Imaginez une énergie qui se ferait trop rare pour la demande, et dont le prix serait laissé aux mécanismes du marché. Cela n'existe pas, me direz-vous, les prix du gaz, du pétrole, de l'électricité étant soit subventionnés, soit maîtrisés par le gouvernement. Pourtant, il ne faut pas chercher bien loin un exemple, qui donne à voir ce qui pourrait nous attendre: celui du bois de chauffage en granulés.
Cette énergie, devenue populaire pour alimenter poeles et chaudières, se fait en effet trop rare comparée à la demande (15 % de déficit, en partie alimenté par les restrictions commerciales avec la Russie), entrainant une hausse récente de son coût de 50 %. Cette énergie laissée au seul marché, le consommateur n'a plus qu'une alternative: soit il peut payer et se chauffer, soit il est dans l'incapacité de le faire et il restreint son chauffage.
Le même dilemme nous attend pour toutes les énergies: si leur disponibilité n'est pas contingentée, c'est leur prix qui en assurera la modération de consommation.

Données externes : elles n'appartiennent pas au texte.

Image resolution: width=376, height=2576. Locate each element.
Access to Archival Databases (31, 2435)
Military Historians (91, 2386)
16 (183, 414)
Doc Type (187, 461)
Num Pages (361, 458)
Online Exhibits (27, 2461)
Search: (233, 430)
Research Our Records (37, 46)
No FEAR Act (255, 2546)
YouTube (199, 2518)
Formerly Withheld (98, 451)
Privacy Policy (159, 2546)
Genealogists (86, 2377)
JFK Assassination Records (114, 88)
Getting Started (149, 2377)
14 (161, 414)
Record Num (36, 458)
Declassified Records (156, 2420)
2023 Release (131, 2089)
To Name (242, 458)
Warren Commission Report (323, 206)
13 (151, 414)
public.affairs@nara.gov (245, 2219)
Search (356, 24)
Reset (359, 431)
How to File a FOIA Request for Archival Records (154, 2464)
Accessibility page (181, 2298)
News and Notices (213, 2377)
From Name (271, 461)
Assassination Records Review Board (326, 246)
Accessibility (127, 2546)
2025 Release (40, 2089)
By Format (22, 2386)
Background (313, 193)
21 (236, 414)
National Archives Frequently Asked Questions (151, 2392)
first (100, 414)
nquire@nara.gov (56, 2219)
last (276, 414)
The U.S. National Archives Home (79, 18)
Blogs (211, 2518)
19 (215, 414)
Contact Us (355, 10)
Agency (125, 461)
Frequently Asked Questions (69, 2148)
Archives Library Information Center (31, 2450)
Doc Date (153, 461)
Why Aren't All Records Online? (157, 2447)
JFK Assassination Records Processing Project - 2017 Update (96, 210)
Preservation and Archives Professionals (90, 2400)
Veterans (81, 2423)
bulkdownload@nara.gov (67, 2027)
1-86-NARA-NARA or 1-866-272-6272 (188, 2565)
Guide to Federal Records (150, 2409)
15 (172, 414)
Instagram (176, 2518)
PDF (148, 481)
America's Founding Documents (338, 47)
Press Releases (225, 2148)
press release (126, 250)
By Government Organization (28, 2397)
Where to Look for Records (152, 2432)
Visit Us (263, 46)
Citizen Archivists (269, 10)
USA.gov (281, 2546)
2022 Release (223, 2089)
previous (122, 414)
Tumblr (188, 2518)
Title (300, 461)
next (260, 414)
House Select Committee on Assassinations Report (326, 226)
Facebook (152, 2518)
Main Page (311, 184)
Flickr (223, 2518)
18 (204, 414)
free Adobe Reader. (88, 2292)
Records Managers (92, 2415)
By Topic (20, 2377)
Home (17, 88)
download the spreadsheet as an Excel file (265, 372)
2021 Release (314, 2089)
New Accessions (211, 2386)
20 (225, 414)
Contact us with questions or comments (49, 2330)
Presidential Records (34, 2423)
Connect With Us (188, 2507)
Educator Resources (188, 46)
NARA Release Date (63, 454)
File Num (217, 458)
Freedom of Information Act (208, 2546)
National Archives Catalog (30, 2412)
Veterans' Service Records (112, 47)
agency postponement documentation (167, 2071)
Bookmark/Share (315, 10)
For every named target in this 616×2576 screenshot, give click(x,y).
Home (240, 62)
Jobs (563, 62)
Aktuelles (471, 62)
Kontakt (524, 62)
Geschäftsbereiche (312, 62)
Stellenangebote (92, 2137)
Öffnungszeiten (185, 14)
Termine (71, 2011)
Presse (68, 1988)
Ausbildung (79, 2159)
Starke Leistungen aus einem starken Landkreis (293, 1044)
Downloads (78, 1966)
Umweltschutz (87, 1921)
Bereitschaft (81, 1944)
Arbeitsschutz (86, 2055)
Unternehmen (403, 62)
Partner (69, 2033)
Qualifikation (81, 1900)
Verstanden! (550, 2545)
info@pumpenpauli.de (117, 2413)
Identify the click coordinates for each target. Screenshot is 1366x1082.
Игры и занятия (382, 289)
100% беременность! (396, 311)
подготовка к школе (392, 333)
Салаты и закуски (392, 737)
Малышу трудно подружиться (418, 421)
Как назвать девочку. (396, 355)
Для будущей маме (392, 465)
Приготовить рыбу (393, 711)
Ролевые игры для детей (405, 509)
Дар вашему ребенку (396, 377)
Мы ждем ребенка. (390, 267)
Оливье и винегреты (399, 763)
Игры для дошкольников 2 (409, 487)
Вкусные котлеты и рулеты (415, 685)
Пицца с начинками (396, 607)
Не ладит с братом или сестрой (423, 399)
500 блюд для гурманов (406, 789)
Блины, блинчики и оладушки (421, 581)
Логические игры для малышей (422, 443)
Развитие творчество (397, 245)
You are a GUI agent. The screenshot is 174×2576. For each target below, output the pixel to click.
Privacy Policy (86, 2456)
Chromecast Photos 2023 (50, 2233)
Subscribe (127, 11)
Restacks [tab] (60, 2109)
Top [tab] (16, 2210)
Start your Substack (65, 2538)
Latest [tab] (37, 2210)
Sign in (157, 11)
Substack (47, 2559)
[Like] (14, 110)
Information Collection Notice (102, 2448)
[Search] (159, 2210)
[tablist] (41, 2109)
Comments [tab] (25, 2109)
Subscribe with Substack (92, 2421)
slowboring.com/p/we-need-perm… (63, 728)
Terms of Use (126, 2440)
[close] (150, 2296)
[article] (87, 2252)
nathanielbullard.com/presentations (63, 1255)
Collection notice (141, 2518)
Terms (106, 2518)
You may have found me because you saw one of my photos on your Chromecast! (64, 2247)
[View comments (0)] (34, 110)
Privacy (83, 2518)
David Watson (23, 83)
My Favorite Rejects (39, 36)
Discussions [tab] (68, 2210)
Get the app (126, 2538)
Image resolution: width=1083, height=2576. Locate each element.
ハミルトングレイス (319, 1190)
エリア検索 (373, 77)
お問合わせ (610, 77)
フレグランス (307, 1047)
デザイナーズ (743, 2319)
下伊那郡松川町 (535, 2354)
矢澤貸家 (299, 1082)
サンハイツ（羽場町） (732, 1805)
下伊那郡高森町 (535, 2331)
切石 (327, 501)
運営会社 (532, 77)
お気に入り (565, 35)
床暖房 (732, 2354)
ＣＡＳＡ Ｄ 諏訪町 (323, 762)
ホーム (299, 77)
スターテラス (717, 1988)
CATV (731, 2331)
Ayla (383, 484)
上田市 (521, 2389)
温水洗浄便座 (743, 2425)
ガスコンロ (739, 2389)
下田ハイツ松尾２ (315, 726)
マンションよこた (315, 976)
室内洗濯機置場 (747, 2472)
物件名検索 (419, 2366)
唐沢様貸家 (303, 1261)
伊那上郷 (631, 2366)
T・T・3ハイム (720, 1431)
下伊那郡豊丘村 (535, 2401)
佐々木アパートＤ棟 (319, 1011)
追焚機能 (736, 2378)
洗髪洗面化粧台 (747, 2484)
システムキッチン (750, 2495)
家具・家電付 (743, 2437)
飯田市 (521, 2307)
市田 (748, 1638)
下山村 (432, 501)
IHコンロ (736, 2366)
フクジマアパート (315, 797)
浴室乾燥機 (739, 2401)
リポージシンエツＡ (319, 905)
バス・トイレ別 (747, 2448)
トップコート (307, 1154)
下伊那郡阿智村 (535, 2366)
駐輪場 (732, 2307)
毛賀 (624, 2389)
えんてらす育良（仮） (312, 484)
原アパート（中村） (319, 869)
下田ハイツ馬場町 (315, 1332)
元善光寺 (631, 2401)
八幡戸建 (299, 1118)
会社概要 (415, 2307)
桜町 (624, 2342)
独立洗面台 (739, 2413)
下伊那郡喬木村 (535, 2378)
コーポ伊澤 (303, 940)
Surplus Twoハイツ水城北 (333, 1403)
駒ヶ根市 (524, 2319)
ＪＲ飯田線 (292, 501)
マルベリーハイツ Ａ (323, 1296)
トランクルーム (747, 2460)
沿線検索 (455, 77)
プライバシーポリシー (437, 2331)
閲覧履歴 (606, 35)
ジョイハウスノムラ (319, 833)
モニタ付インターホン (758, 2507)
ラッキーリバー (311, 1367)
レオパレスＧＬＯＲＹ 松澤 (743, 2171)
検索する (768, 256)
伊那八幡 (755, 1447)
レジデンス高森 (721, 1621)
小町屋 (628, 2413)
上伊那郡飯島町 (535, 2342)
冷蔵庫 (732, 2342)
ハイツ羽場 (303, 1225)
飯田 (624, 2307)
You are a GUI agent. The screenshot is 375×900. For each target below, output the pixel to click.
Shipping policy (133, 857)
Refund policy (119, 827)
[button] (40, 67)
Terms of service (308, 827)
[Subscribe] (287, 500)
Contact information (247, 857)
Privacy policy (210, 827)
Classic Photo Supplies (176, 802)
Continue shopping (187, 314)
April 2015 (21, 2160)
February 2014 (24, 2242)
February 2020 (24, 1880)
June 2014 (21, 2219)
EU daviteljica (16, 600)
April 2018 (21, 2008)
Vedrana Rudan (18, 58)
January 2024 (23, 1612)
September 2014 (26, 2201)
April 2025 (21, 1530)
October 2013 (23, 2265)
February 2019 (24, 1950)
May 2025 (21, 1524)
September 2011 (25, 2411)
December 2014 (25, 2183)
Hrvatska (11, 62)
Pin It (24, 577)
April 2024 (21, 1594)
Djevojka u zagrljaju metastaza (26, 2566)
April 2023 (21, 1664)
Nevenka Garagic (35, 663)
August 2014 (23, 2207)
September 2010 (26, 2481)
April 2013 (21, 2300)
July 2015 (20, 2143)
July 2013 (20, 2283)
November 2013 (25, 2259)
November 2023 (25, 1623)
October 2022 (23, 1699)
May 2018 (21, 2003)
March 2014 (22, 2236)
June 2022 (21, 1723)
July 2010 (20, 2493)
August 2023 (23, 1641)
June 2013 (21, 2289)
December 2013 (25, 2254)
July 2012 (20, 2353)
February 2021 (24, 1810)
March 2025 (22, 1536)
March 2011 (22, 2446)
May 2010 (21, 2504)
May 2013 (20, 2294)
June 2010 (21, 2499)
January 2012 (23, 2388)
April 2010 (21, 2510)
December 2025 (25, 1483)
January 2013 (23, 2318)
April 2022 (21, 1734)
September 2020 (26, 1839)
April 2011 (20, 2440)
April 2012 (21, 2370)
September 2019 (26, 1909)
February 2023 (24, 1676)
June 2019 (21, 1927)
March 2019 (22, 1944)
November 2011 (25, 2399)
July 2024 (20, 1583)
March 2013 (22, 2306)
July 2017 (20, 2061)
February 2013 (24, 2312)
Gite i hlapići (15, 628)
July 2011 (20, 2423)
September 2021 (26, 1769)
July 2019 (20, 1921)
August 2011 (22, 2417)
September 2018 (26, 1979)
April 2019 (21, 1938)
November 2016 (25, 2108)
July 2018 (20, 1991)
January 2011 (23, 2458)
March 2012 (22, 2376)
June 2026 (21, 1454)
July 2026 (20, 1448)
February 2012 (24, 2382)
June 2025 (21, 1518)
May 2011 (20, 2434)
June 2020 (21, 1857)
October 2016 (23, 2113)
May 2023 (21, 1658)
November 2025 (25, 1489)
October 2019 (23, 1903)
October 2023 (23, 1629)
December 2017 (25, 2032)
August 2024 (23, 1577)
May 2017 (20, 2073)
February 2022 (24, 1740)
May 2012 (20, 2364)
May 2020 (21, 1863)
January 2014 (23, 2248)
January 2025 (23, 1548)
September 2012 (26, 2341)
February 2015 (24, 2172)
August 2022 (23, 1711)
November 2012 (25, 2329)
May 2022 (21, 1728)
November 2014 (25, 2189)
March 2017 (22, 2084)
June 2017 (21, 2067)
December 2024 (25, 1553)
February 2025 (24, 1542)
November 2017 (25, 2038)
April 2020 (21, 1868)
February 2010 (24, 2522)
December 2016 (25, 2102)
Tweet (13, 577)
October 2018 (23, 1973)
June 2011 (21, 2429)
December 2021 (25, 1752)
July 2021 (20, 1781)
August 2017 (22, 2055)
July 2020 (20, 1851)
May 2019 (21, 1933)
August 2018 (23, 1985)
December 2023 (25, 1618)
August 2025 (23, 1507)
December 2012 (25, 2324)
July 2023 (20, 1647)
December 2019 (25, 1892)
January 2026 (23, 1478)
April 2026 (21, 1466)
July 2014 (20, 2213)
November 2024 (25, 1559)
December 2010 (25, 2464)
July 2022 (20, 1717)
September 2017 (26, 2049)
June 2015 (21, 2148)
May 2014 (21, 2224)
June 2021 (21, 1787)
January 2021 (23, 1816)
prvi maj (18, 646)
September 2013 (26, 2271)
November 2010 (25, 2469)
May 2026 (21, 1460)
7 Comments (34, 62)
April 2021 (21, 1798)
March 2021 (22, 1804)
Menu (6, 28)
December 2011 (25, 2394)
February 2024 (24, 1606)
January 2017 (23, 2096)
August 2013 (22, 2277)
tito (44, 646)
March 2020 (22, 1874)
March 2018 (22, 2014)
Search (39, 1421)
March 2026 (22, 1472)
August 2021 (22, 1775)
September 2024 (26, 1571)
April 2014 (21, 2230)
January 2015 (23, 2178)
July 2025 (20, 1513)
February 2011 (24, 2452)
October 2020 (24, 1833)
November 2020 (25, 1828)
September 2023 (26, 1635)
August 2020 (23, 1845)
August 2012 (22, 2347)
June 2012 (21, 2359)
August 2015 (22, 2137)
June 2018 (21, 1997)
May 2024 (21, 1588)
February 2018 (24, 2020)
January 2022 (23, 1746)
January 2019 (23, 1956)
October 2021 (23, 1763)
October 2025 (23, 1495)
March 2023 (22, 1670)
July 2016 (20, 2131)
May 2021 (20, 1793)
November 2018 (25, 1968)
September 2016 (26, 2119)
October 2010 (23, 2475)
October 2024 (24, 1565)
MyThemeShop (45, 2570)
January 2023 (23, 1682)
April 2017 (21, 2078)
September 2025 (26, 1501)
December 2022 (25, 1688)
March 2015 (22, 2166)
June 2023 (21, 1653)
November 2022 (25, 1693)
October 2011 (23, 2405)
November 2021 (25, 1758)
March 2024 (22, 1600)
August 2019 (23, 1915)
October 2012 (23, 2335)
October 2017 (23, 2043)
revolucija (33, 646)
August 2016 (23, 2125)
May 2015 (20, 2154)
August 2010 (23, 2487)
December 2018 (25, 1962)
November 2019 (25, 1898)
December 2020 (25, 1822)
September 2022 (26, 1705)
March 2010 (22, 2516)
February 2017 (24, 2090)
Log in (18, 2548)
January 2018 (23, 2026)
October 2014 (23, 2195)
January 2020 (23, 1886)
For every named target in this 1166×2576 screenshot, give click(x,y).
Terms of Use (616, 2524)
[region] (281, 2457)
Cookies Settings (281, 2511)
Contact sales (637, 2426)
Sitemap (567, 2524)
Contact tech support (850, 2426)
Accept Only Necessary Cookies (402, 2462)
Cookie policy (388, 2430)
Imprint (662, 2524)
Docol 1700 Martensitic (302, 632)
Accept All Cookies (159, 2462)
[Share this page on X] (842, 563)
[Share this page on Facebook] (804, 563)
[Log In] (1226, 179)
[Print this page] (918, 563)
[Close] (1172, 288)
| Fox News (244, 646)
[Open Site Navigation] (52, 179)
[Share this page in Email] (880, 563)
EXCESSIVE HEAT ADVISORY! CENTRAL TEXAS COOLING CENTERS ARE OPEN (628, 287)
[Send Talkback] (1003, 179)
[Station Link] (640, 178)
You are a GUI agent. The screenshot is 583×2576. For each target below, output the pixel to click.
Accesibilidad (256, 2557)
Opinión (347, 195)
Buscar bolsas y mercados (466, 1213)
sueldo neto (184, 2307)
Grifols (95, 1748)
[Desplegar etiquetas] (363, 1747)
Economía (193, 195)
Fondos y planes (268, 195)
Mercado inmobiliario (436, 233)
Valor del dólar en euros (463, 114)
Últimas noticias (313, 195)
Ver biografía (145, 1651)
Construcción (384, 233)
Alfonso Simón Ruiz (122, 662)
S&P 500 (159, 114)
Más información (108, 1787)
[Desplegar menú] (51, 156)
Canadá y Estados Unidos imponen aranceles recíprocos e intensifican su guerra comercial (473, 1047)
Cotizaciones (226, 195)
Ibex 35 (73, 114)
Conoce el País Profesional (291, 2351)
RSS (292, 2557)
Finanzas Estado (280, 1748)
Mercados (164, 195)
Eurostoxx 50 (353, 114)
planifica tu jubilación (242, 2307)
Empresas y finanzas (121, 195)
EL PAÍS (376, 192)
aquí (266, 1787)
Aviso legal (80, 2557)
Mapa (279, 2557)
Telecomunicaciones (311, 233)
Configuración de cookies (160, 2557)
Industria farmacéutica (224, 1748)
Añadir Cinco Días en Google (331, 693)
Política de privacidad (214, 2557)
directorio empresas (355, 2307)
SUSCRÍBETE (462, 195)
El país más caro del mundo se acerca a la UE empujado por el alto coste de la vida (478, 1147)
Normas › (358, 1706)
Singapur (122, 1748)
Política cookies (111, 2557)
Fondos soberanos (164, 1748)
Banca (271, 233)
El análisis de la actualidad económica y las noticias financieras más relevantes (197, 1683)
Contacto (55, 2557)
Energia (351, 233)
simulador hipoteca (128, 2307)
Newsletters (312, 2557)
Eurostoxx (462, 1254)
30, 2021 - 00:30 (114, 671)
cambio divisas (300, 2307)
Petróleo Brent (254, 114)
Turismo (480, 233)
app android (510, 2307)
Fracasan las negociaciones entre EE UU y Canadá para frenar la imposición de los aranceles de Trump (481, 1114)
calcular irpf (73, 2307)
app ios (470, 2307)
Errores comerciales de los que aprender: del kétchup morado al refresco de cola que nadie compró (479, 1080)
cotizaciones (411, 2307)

Et dans ce cas, il y aura ceux qui peuvent, et tous les autres. D'une manière emblématique, la polémique sur les jets privés illustre à un autre niveau de revenus ce qui nous guette. Ce n'est en effet pas tant une introuvable "morale écologique" qui devrait nous surprendre, que l'affichage criant des inégalités que ces usages représentent. Voilà sans doute ce qui aura contribué à l'hilarité de Mbappé, bien placé pour savoir qu'on peut se vautrer dans l'argent bien autrement qu'en empruntant un avion privé...
Empêtré depuis une décennie dans une gestion européenne libérale de l'énergie, le gouvernement est ainsi bien en mal d'assurer le contingentement nécessaire. On ne peut, en effet, se contenter de mécanismes de compensation de prix, lorsque la denrée elle-même vient à manquer, et que son coût est déterminé par l'offre et la demande. Ce serait aussi assurer aux opérateurs des bénéfices indus.
Pour maintenir l'équilibre social, la solution passe donc par l'utilisation conjointe d'aides ciblées (dont par exemple la différentiation tarifaire en fonction de la consommation), de taxation des bénéfices et de régulation des marchés, aux antipodes de la politique énergétique menée jusqu'à présent par la commission européenne.